Dignities and high sounding names have different effects on different beholders. The lustre of the Star and the title of My Lord, over-awe the superstitious vulgar, and forbid them to inquire into the character of the possessor: Nay more, they are, as it were, bewitched to admire in the great, the vices they would honestly condemn in themselves. This sacrifice of common sense is the certain badge which distinguishes slavery from freedom; for when men yield up the privilege of thinking, the last shadow of liberty quits the horizon.

Paine felt that titles blinded people from seeing the true character of a person by providing titled individuals a lustre. Many Americans connected titles with the corruption that they had experienced from Great Britain, while others, like Benjamin Franklin, did not have as negative a view of titles. He felt that if a title is ascending, that is, it is achieved through hard work during a person's lifetime, it is good because it encourages the title holder's posterity to aspire to achieve the same or greater title; however, Franklin commented, that if a title is descending, that is, it is passed down from the title holder to his posterity, then it is:

groundless and absurd, but often hurtful to that Posterity, since it is apt to make them proud, disdaining to be employ'd in useful Arts, and thence falling into Poverty, and all the Meannesses, Servility, and Wretchedness attending it; which is the present case with much of what is called the Noblesse in Europe.

===President's title===
One of the first issues that the United States Senate dealt with was the title of president. Vice President John Adams called the senators' attention to this pressing procedural matter. Most senators were averse to calling the president anything that resembled the titles of European monarchs, yet John Adams proceeded to recommend the title "His Highness, the President of the United States, and Protector of their Liberties," an attempt to imitate the titles of the British monarch ("By the Grace of God, of Great Britain, France and Ireland, King, Defender of the Faith, Prince-Elector of Hannover, Duke of Brunswick") and the French monarch ("By the Grace of God, Most Christian King of France and Navarre."
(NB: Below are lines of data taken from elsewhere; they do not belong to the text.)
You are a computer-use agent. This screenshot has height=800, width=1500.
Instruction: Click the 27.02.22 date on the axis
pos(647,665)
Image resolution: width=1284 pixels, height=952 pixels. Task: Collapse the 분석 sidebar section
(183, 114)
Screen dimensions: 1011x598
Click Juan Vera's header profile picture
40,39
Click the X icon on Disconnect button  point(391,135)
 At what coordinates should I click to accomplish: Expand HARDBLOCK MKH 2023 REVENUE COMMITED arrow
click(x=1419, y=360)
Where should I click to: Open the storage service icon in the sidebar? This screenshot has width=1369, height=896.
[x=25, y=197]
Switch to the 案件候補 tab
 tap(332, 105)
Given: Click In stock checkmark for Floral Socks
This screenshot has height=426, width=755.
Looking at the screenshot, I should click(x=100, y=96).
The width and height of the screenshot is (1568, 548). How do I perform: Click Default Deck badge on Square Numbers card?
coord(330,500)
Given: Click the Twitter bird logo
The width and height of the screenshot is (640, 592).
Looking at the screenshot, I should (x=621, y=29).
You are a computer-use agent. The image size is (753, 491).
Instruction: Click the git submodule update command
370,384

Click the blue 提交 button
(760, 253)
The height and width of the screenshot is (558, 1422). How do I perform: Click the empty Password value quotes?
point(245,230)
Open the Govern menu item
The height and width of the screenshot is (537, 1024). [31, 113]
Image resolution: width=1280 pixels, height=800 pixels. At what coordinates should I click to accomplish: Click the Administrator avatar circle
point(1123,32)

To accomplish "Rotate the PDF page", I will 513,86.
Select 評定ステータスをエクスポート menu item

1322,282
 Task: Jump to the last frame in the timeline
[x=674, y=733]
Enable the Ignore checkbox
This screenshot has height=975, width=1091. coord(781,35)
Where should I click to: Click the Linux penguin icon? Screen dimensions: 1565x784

Some senators favored "His Elective Majesty" or "His Excellency" (the latter of which would become the standard form of address for elected presidents of later republics). James Madison, a member of the House of Representatives, declared that the European titles were ill-suited for the "genius of the people" and "the nature of our Government". Washington became completely embarrassed with the topic and so the senators dropped it; subsequently, the president would simply be called the "President of the United States" or "Mr. President", drawing a sharp distinction between American and European customs.

Under the rules of etiquette, the President, Vice President, members of both houses of Congress, governors of states, members of state legislatures, and mayors are accorded the title "The Honorable".

Internationally, the President is referred to as His Excellency.

===Titles of Nobility Amendment===

In 1810, Democratic-Republican Senator Philip Reed of Maryland introduced a Constitutional amendment expanding upon this clause's ban on titles of nobility. Under the terms of this amendment, any United States citizen who accepted, claimed, received or retained any title of nobility from a foreign government would be stripped of their U.S. citizenship. After being approved by the Senate on April 27, 1810, by a vote of 19–5. and the House of Representatives on May 1, 1810, by a vote of 87–3, the amendment, titled "Article Thirteen", was sent to the state legislatures for ratification. On two occasions between 1812 and 1816 it was within two states of the number needed to become a valid part of the Constitution. As Congress did not set a time limit for its ratification, the amendment is still technically pending before the states. Currently, ratification by an additional 26 states would be necessary for this amendment to be adopted.